- [Work task]:
Look for the line that has "This screenshot has width=842, height=525." in the material below; please repeat it and every line after it, exactly, up to and including the line that has "Click the summary", and nothing else.

- [Dataset records]:
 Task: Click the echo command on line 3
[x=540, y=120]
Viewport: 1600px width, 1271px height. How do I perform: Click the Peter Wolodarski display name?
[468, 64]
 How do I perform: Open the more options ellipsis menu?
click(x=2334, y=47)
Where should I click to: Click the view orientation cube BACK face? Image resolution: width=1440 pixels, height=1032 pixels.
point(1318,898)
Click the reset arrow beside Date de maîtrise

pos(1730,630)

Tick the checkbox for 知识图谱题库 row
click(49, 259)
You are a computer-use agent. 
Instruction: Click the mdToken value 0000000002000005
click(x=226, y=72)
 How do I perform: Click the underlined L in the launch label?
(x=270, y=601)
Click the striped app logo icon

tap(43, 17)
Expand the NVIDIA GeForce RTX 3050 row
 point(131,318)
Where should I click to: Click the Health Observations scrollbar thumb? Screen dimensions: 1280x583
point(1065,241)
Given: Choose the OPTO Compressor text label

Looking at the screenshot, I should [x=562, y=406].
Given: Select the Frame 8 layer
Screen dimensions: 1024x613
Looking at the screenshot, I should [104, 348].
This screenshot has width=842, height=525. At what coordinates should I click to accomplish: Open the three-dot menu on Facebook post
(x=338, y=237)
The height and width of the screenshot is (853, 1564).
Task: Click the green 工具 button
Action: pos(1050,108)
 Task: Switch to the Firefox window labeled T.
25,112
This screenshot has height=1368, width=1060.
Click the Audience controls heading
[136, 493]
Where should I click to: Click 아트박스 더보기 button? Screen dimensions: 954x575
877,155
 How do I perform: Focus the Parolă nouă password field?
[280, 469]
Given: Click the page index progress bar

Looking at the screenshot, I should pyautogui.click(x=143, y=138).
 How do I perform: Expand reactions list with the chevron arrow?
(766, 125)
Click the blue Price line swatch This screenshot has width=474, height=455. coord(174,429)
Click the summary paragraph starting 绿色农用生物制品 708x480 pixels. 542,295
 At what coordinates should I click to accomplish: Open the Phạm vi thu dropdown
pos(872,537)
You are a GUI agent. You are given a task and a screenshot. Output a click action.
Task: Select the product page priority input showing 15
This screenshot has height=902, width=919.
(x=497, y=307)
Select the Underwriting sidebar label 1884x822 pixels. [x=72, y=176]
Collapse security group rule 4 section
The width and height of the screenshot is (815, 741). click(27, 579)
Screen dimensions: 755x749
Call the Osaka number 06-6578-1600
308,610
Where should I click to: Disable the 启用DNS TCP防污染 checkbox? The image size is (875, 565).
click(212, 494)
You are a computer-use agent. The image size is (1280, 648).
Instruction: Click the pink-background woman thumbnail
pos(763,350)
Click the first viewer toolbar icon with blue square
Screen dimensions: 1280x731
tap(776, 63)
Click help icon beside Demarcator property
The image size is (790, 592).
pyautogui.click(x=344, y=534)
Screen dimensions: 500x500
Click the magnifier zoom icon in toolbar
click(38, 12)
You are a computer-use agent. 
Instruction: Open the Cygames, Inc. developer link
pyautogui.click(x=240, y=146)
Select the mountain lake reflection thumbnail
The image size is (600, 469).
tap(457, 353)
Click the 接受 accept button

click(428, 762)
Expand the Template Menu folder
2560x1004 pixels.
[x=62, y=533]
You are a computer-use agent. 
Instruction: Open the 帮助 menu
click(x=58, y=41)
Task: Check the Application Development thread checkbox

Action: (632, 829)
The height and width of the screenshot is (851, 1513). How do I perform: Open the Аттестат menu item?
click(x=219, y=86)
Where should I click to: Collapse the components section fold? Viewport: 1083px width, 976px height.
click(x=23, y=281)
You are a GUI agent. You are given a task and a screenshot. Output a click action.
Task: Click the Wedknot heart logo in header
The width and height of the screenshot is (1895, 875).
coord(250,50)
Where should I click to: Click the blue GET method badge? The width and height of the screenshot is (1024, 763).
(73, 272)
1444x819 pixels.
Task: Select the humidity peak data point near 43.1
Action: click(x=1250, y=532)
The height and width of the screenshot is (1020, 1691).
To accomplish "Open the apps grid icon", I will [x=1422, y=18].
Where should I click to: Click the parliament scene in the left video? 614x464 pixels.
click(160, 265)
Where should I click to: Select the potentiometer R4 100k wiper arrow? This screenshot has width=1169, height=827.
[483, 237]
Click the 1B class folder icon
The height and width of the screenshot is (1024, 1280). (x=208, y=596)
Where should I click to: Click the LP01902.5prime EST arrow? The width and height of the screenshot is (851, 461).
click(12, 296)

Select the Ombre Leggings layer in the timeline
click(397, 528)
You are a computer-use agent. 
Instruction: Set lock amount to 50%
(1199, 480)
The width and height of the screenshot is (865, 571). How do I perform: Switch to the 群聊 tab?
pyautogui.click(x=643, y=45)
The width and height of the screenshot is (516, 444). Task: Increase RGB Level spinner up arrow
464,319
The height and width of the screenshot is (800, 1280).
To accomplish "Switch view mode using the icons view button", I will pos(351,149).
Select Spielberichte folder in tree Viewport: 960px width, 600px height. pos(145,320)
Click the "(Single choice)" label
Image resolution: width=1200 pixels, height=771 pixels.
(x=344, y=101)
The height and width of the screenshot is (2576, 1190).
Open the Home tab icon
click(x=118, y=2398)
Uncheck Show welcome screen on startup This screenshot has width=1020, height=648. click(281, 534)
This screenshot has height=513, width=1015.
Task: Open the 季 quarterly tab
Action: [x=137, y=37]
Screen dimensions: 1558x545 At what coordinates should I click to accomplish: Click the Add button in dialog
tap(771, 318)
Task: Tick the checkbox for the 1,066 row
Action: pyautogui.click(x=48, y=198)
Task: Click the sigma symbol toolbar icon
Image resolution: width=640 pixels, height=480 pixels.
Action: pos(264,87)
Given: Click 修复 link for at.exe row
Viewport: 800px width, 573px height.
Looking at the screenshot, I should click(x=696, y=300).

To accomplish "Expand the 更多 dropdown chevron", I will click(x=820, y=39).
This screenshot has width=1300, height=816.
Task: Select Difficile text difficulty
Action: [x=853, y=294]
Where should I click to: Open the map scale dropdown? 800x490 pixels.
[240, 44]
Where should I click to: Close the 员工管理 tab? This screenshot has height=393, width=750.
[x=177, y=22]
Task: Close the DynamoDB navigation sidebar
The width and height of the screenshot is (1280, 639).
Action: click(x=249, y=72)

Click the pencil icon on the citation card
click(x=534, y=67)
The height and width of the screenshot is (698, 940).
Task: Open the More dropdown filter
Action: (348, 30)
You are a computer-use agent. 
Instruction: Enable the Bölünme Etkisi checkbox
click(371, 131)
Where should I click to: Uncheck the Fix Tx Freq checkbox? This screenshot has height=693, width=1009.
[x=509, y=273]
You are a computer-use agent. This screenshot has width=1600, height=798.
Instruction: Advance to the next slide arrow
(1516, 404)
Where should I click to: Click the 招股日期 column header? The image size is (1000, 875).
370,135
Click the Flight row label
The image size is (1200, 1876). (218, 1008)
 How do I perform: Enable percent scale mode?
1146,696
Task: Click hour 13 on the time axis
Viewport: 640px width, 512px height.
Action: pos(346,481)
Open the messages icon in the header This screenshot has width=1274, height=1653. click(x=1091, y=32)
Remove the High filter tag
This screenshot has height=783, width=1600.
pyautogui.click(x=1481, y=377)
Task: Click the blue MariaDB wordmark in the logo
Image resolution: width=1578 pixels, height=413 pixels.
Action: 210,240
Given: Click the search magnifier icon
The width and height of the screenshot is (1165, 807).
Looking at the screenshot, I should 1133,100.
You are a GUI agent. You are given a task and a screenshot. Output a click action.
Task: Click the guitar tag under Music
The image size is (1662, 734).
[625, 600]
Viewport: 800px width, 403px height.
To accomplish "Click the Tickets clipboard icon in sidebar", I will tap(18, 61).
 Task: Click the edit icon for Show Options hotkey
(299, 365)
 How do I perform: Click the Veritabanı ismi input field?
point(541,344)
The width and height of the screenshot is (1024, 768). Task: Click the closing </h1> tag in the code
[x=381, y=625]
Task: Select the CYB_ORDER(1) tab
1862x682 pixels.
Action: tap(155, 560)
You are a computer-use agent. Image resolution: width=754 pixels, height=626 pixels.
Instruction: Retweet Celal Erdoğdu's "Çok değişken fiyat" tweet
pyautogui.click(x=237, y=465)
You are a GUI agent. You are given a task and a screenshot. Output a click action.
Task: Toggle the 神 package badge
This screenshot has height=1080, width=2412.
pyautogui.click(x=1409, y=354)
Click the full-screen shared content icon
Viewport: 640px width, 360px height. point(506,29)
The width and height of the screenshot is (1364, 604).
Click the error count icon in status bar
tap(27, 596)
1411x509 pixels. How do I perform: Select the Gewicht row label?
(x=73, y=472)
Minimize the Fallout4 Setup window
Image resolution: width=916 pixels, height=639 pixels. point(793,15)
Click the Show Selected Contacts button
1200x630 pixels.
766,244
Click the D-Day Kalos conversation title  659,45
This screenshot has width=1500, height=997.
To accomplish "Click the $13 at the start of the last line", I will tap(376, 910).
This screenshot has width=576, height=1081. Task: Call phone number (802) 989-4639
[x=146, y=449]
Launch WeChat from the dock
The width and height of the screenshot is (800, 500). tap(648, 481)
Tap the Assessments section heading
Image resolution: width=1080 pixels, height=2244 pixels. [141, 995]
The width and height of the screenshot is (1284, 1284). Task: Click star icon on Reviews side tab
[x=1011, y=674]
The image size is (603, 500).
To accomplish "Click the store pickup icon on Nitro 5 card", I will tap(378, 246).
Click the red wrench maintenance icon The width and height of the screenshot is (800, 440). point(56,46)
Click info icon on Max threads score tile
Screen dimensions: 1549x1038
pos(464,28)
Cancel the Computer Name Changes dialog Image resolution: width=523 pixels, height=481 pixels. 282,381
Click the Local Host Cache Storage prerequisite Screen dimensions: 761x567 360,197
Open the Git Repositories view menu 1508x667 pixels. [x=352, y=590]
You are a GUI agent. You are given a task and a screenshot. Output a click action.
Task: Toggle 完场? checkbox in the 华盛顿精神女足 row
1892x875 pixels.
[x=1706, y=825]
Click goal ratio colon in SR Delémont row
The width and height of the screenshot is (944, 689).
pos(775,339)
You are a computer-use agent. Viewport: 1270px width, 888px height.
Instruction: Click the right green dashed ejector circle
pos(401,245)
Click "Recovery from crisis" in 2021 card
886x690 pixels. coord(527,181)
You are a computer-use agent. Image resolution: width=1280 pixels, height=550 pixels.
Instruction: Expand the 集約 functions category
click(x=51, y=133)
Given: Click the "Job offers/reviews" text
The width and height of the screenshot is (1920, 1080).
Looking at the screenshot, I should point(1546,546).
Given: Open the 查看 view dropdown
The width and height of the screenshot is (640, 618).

- [Task response]:
This screenshot has width=842, height=525. At what coordinates should I click to accomplish: Open the three-dot menu on Facebook post
(x=338, y=237)
The height and width of the screenshot is (853, 1564).
Task: Click the green 工具 button
Action: pos(1050,108)
 Task: Switch to the Firefox window labeled T.
25,112
This screenshot has height=1368, width=1060.
Click the Audience controls heading
[136, 493]
Where should I click to: Click 아트박스 더보기 button? Screen dimensions: 954x575
877,155
 How do I perform: Focus the Parolă nouă password field?
[280, 469]
Given: Click the page index progress bar

Looking at the screenshot, I should pyautogui.click(x=143, y=138).
 How do I perform: Expand reactions list with the chevron arrow?
(766, 125)
Click the blue Price line swatch This screenshot has width=474, height=455. coord(174,429)
Click the summary paragraph starting 绿色农用生物制品 708x480 pixels. 542,295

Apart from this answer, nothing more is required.